▸ What to work on
Continue the opinion piece on remedial math at UC San Diego from its last sentence.
(Beginning of Extract to read)
Featured

Emmy Griffin: College, or Expensive Elementary School?

A recent opinion piece by Wall Street Journal editorial board member Allysia Finley relayed a disturbing fact: The University of California San Diego has a large number of students who struggle with basic math skills like rounding numbers or adding fractions.

UC San Diego is a well-regarded school, with U.S. News & World Report ranking it sixth on a national scale. So why is the admissions office accepting students who can’t pass a basic math exam, thereby requiring the school to offer remedial courses for elementary and middle school levels of math? Officers decided to admit ill-prepared students because they wanted to increase enrollment numbers.

Finley ponders, “Is this an indictment of A) the University of California’s admissions; B) public K-12 schools; C) U.S. News & World Report’s college rankings; or D) all of the above?” She answers, “If you chose D, you’re correct.”

Public school education tends to reward bad teachers who carelessly pass students along to the next grade without ensuring mastery of academic subjects. This has dumbed down the overall results.

U.S. News & World Report’s rankings judge colleges heavily on their graduation and retention rates; they don’t factor in standardized test scores for schools that don’t require them. UC San Diego is one of those schools that doesn’t require test scores, only GPAs.

That method, as Finley points out, has created inflated grading systems. College board tests no longer accurately reflect the academic readiness of students — and these shrinking standards are a national security issue.

If UC San Diego is scooping up non-college-ready students and churning them out with degrees they may or may not be able to use, the question arises: What is the purpose of college?

The purpose used to be to get an education. However, that ideal has slowly shifted over the years. Gen Z’s motivation for college seems to be purely hedonism — they go off to a school to satiate their fleshly desires. Sadly for them, lesbian dance theory isn’t a marketable degree, nor is it an education.

At the end of the day, most colleges are perpetrating a scam on their students. They are literally making young adults pay for courses they should have mastered in elementary, middle, and high school.
(End of Extract to read)
(Beginning of Entries supplied)
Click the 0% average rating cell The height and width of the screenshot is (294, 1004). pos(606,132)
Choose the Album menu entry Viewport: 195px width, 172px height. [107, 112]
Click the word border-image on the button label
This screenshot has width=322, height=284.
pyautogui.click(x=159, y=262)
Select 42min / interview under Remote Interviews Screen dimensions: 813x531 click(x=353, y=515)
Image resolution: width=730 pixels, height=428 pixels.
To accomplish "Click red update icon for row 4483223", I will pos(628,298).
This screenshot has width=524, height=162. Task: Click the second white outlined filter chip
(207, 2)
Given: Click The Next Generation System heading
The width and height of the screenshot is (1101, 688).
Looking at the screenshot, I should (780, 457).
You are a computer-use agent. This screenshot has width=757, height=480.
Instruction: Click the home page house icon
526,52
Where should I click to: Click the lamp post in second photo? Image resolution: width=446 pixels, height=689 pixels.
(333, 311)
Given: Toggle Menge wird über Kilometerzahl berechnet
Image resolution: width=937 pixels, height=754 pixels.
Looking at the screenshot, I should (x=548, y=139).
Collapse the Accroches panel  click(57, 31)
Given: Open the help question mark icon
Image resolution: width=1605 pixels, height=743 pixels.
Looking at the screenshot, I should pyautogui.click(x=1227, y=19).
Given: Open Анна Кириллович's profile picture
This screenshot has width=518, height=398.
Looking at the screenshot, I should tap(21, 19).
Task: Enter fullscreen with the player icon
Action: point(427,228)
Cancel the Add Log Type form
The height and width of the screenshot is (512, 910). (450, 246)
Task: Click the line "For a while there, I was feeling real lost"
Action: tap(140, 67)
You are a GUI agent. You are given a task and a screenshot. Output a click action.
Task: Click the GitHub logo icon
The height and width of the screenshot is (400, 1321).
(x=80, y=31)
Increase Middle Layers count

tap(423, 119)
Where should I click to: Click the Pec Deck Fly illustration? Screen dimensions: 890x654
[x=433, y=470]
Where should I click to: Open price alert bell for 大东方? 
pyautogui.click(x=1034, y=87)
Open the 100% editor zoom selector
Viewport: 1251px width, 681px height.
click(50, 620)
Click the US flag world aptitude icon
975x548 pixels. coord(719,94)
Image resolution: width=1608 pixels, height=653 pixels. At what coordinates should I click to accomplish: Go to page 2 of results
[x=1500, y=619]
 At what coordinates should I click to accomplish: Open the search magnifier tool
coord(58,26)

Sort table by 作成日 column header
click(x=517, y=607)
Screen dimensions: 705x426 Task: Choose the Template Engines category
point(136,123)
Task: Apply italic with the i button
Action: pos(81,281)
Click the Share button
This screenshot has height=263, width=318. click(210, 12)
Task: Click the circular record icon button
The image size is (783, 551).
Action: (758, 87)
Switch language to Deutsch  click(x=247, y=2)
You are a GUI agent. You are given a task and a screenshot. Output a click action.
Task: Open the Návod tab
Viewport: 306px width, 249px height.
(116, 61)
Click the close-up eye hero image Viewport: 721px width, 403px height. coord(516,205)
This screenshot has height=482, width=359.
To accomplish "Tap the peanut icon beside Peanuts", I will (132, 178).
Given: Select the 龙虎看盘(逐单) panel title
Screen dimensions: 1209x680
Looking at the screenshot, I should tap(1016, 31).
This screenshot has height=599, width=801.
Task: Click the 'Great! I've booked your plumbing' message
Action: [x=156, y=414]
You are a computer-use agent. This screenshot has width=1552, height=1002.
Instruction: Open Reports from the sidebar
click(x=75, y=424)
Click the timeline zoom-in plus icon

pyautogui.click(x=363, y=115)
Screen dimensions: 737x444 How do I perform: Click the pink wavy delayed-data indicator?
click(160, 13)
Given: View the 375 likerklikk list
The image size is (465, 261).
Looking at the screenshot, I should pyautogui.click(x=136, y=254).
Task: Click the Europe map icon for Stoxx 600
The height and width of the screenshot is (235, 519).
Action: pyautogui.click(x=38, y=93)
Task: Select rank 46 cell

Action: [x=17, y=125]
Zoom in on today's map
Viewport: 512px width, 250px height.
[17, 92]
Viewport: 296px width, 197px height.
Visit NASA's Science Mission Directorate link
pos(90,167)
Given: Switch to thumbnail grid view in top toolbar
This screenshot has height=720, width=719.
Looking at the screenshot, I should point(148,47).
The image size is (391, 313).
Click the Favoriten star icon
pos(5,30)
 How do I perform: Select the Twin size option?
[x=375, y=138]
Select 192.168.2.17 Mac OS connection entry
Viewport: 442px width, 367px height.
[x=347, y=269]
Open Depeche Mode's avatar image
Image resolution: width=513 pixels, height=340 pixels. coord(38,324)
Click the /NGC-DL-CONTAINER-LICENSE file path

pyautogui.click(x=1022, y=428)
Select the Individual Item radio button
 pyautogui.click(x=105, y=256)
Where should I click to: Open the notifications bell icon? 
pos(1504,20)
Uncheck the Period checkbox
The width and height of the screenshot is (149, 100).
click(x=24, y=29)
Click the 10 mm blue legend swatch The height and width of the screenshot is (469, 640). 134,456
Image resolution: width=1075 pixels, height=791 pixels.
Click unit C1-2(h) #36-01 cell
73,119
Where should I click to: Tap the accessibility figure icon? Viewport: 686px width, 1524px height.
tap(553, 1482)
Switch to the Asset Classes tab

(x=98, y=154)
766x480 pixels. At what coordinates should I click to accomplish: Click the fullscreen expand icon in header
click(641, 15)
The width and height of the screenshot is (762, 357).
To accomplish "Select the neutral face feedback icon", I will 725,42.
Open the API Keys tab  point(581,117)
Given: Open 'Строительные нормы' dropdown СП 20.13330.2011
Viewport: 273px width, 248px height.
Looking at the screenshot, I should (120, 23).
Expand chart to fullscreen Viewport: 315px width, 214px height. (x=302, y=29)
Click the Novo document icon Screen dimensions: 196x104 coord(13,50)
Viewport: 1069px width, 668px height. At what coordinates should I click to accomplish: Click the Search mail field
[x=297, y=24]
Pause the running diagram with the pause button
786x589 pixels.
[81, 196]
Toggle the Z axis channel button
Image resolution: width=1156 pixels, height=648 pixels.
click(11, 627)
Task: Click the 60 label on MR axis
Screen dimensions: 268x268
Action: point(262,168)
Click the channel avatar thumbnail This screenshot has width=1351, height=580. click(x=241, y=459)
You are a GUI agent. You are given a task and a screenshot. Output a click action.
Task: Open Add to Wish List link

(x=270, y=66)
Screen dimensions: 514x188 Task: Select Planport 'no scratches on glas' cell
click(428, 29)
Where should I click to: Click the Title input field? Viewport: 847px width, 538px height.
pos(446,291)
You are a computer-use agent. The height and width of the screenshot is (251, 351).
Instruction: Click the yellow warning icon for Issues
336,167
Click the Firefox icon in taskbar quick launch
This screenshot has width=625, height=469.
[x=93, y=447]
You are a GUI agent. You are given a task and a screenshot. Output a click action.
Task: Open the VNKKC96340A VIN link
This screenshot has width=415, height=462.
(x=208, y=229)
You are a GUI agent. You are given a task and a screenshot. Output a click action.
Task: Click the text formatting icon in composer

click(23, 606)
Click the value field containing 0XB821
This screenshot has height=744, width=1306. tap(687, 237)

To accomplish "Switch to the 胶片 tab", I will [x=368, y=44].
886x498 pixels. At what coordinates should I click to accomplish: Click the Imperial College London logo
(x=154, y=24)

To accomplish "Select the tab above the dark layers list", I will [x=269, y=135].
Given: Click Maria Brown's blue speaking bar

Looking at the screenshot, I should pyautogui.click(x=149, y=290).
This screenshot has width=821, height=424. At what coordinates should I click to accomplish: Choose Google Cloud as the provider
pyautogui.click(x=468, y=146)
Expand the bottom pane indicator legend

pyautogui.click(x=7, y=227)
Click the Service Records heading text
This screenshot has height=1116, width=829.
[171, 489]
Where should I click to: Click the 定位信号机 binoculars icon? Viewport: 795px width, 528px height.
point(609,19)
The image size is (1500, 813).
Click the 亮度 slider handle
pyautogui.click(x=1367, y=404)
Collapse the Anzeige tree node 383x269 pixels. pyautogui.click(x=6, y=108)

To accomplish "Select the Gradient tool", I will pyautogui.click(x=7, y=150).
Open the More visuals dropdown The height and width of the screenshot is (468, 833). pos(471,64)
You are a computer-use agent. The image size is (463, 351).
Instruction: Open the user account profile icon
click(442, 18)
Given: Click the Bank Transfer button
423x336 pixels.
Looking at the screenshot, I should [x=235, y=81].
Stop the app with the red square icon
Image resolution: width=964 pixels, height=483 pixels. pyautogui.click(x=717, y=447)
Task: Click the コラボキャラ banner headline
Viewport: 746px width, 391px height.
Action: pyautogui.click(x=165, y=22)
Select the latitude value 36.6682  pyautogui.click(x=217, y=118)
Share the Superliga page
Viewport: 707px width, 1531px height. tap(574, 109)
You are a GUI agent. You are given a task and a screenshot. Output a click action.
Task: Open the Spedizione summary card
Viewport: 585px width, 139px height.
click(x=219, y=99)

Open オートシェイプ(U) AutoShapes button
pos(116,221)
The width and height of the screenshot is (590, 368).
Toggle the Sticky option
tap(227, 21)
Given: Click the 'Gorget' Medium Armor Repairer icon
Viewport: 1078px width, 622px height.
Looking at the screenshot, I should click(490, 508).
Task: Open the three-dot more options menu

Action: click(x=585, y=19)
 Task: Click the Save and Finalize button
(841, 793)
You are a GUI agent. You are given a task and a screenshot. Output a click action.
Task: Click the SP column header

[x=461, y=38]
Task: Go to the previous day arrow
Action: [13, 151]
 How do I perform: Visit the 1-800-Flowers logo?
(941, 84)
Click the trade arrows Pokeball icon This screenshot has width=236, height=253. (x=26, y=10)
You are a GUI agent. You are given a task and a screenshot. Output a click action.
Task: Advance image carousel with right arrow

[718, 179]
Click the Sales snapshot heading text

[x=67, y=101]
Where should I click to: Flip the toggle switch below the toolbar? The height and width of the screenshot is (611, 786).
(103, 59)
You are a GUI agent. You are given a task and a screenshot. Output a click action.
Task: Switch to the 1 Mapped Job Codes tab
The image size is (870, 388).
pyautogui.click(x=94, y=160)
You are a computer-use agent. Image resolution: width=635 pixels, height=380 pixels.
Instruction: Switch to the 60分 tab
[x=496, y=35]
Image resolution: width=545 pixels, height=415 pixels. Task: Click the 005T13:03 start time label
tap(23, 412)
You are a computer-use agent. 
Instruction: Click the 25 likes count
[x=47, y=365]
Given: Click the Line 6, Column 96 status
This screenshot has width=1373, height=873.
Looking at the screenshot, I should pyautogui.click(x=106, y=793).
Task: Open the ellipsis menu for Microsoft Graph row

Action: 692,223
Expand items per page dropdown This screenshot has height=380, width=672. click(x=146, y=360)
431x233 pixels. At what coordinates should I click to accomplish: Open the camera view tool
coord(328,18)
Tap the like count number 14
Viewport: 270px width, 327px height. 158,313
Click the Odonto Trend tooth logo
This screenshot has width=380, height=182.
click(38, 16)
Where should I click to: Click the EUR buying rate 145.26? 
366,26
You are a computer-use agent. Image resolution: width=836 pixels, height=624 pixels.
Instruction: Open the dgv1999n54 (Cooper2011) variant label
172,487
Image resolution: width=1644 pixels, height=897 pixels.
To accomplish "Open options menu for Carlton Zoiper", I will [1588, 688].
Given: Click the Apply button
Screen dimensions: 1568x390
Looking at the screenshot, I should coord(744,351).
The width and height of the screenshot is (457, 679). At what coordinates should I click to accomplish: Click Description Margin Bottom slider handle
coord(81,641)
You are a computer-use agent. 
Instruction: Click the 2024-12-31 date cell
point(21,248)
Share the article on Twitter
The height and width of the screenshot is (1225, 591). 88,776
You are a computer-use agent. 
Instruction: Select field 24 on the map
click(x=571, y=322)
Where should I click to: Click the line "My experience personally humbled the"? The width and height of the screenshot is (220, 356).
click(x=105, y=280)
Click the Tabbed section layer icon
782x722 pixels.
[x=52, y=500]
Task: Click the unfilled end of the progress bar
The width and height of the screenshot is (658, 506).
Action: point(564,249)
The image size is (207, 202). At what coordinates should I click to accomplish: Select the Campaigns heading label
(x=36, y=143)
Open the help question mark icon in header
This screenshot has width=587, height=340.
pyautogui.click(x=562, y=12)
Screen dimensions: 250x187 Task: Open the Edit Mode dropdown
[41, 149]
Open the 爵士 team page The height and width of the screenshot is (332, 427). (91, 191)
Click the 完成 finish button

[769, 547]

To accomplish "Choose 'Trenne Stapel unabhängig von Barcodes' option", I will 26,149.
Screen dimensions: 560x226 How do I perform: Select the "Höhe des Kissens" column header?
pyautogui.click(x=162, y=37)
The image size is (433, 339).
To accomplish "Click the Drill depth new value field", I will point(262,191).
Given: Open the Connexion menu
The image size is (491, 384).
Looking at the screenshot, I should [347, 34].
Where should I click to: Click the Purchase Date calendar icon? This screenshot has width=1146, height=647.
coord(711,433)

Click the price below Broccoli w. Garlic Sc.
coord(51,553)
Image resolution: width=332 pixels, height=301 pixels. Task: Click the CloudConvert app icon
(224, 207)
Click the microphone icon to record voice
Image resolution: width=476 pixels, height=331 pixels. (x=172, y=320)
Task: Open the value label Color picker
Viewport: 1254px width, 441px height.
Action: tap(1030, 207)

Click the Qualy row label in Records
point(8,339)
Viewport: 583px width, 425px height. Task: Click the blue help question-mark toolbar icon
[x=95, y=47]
(End of Entries supplied)
▸ Response below
This degrades the overall value of colleges and universities. Which, ironically, is why students were clamoring for Joe Biden to force taxpayers to foot their student loan bills. To them, their education wasn’t an investment; it was a financial burden. Too bad they can’t connect the dots.

A recent NBC poll solicited opinions on whether going to college was worth it. The results were that only 33% of respondents believe it is. That’s a huge shift. In 2013, 53% believed college was worth it. So in just 12 years, the positive perception of college’s value has dropped 20 points.

To some extent, colleges are bearing the brunt of the failed K-12 public school system. Furthermore, they’ll be put out of business if something doesn’t change soon. And no, the solution isn’t to import smarter students from abroad.

Public schools, as they are designed now, are incentivized to push students through rather than ensure they have mastered the concepts. Moreover, COVID-era online schooling exposed the utter lack of academic learning, as well as the rampant political indoctrination.

Hence, parents are pulling their kids out of public schools. Since 2020, homeschooling has skyrocketed. Johns Hopkins University School of Education’s Homeschool Hub recently reported that in 2024-2025, the number of parents opting to homeschool increased at an average rate of 5.4%. In fact, a little over a third of U.S. states reported that the number of families opting to homeschool was their highest yet.

With colleges conning uneducated kids into spending thousands of dollars on remedial courses in pursuit of a degree that they may not even be able to use, it’s no wonder that homeschooling and the trades are on the rise.